▸ **To do**: From the entries that follow, reproduce exactly and only the lines from the line with "Instruction: Select the first" to the line with "You are a computer-use agent. Viewport: 1456px", endpoints included.

[Stored items from a collection]
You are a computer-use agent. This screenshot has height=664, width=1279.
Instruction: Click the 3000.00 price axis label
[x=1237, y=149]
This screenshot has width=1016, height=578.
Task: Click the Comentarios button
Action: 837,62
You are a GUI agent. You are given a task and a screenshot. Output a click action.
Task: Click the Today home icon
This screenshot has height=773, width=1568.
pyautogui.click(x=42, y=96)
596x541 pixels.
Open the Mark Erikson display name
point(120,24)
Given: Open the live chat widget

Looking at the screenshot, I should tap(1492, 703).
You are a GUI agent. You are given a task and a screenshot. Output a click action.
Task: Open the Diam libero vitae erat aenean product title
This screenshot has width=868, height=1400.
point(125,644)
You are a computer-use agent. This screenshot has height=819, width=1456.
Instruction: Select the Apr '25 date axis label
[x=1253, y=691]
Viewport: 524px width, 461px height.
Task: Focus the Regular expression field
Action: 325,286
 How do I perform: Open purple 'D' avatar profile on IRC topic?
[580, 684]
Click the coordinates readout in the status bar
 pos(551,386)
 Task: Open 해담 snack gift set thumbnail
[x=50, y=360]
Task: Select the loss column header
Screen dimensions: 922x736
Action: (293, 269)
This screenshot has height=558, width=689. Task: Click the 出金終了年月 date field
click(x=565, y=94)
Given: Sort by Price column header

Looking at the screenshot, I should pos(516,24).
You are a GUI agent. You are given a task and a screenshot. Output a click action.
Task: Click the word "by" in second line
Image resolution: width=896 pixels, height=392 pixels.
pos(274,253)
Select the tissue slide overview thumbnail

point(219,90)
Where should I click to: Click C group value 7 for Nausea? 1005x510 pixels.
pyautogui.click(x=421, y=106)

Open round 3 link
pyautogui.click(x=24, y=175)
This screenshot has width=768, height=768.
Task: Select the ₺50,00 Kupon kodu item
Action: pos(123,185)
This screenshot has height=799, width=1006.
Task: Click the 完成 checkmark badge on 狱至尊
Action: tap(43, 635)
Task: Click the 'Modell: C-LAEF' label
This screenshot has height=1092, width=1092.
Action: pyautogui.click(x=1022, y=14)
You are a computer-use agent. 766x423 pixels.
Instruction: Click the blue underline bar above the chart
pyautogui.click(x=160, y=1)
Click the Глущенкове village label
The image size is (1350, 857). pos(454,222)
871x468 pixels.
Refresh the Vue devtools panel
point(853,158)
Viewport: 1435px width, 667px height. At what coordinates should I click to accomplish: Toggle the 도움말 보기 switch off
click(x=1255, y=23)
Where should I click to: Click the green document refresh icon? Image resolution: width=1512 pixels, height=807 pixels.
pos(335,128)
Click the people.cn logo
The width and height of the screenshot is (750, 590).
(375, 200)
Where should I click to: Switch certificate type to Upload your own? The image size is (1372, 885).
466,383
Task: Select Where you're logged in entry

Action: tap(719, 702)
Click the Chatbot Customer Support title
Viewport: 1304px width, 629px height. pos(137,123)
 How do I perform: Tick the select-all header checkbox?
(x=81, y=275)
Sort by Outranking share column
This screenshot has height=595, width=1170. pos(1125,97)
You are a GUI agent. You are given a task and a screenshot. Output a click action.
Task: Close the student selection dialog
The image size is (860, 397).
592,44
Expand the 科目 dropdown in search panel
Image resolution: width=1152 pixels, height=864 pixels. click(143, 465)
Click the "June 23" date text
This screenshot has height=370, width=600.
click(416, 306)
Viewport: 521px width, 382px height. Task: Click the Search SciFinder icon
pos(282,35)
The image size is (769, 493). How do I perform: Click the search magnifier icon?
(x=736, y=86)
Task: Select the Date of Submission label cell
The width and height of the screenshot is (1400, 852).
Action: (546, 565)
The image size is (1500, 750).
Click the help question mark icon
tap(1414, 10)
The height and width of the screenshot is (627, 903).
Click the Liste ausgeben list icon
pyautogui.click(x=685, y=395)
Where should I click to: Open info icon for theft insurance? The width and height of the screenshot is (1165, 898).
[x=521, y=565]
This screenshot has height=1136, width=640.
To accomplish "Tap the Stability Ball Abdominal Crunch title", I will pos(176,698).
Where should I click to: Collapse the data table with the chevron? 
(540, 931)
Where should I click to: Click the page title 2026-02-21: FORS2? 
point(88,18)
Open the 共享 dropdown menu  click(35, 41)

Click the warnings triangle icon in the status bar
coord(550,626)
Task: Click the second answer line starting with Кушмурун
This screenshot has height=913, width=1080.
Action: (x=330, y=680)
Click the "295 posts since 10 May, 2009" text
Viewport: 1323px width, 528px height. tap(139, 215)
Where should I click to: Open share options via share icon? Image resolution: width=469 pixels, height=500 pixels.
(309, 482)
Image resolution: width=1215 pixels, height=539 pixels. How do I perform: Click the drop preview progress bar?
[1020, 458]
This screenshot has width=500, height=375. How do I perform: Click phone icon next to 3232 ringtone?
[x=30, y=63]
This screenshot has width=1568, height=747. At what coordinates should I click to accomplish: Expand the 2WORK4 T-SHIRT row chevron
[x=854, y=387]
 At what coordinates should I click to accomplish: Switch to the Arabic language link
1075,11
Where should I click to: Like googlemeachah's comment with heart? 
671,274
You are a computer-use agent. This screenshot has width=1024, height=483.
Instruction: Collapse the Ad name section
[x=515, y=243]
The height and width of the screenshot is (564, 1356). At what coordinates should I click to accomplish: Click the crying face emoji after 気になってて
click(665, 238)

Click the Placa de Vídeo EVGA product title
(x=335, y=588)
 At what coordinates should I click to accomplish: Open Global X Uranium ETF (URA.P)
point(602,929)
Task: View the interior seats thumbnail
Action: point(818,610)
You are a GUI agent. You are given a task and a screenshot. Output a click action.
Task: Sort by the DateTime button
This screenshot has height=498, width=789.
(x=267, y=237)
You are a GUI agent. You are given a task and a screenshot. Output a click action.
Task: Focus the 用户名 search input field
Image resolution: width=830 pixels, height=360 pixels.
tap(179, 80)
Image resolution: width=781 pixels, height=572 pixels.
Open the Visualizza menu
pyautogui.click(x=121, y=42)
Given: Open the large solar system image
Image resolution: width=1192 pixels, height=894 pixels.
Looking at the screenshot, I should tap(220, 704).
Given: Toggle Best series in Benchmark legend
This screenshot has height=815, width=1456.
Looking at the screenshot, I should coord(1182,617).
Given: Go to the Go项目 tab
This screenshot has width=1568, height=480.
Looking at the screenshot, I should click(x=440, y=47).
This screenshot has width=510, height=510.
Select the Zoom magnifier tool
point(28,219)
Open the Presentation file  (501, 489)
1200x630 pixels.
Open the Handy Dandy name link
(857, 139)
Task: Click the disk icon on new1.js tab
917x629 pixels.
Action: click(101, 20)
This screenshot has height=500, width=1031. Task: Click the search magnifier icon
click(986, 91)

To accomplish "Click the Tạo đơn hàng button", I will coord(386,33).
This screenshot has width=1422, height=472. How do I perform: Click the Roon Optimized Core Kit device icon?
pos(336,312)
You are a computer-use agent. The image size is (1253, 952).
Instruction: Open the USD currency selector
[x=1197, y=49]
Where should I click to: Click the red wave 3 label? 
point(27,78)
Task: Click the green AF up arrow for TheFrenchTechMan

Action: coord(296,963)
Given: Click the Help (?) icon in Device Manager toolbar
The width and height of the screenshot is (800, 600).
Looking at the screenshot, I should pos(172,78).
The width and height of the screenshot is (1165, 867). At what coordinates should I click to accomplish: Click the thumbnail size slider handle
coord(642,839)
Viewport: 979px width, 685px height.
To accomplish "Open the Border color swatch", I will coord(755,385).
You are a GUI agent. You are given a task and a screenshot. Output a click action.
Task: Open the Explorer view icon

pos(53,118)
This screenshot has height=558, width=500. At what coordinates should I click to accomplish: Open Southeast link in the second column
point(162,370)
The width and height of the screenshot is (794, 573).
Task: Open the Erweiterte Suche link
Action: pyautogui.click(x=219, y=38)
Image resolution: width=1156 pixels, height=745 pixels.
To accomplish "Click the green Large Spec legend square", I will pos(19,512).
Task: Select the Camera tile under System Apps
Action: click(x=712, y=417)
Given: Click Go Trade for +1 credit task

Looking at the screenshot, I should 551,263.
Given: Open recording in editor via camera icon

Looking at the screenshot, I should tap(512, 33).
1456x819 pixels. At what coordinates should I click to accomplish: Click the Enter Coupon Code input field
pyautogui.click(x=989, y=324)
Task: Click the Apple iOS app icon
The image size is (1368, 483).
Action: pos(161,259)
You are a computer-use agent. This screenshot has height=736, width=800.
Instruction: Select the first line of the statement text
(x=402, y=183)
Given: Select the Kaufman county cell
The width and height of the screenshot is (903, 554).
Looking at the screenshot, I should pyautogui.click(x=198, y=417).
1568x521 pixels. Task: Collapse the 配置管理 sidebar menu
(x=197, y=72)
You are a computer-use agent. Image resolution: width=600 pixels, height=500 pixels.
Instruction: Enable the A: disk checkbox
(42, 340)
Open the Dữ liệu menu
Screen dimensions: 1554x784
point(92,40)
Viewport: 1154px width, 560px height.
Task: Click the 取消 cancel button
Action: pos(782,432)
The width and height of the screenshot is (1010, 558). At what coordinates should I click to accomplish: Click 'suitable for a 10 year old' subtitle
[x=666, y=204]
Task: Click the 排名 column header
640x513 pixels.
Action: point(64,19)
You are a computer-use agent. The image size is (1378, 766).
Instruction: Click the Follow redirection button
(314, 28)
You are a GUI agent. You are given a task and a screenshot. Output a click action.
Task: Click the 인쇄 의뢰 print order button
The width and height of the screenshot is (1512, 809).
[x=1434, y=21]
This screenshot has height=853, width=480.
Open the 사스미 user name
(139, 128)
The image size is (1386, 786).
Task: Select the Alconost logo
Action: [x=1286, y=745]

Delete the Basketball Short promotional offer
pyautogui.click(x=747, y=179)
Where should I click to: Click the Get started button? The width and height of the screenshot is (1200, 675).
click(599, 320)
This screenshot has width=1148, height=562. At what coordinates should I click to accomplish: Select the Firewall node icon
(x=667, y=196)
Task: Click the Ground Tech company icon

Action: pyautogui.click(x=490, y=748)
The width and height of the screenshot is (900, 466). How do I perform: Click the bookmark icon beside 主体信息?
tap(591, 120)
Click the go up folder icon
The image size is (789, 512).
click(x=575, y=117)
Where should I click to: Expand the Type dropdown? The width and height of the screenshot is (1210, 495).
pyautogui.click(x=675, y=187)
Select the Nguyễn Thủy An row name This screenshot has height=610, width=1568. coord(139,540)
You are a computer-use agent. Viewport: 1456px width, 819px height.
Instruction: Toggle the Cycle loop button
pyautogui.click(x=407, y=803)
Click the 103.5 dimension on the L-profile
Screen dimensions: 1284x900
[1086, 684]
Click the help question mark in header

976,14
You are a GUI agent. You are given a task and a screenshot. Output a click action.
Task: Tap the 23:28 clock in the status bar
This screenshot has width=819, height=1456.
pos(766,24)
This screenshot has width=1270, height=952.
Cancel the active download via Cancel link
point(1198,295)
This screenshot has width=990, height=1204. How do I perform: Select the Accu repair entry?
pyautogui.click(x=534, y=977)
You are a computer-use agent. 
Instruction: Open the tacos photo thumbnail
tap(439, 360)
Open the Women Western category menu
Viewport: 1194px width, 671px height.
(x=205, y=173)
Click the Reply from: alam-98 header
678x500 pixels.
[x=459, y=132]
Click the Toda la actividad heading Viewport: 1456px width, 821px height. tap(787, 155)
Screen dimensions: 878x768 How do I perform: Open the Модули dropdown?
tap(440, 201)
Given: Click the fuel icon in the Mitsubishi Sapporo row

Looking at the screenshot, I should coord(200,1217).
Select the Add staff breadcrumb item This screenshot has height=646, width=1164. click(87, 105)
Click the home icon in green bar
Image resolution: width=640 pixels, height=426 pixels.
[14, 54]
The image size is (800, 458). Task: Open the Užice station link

▸ **Response below**:
Instruction: Select the first line of the statement text
(x=402, y=183)
Given: Select the Kaufman county cell
The width and height of the screenshot is (903, 554).
Looking at the screenshot, I should pyautogui.click(x=198, y=417).
1568x521 pixels. Task: Collapse the 配置管理 sidebar menu
(x=197, y=72)
You are a computer-use agent. Image resolution: width=600 pixels, height=500 pixels.
Instruction: Enable the A: disk checkbox
(42, 340)
Open the Dữ liệu menu
Screen dimensions: 1554x784
point(92,40)
Viewport: 1154px width, 560px height.
Task: Click the 取消 cancel button
Action: pos(782,432)
The width and height of the screenshot is (1010, 558). At what coordinates should I click to accomplish: Click 'suitable for a 10 year old' subtitle
[x=666, y=204]
Task: Click the 排名 column header
640x513 pixels.
Action: point(64,19)
You are a computer-use agent. The image size is (1378, 766).
Instruction: Click the Follow redirection button
(314, 28)
You are a GUI agent. You are given a task and a screenshot. Output a click action.
Task: Click the 인쇄 의뢰 print order button
The width and height of the screenshot is (1512, 809).
[x=1434, y=21]
This screenshot has height=853, width=480.
Open the 사스미 user name
(139, 128)
The image size is (1386, 786).
Task: Select the Alconost logo
Action: [x=1286, y=745]

Delete the Basketball Short promotional offer
pyautogui.click(x=747, y=179)
Where should I click to: Click the Get started button? The width and height of the screenshot is (1200, 675).
click(599, 320)
This screenshot has width=1148, height=562. At what coordinates should I click to accomplish: Select the Firewall node icon
(x=667, y=196)
Task: Click the Ground Tech company icon

Action: pyautogui.click(x=490, y=748)
The width and height of the screenshot is (900, 466). How do I perform: Click the bookmark icon beside 主体信息?
tap(591, 120)
Click the go up folder icon
The image size is (789, 512).
click(x=575, y=117)
Where should I click to: Expand the Type dropdown? The width and height of the screenshot is (1210, 495).
pyautogui.click(x=675, y=187)
Select the Nguyễn Thủy An row name This screenshot has height=610, width=1568. coord(139,540)
You are a computer-use agent. Viewport: 1456px width, 819px height.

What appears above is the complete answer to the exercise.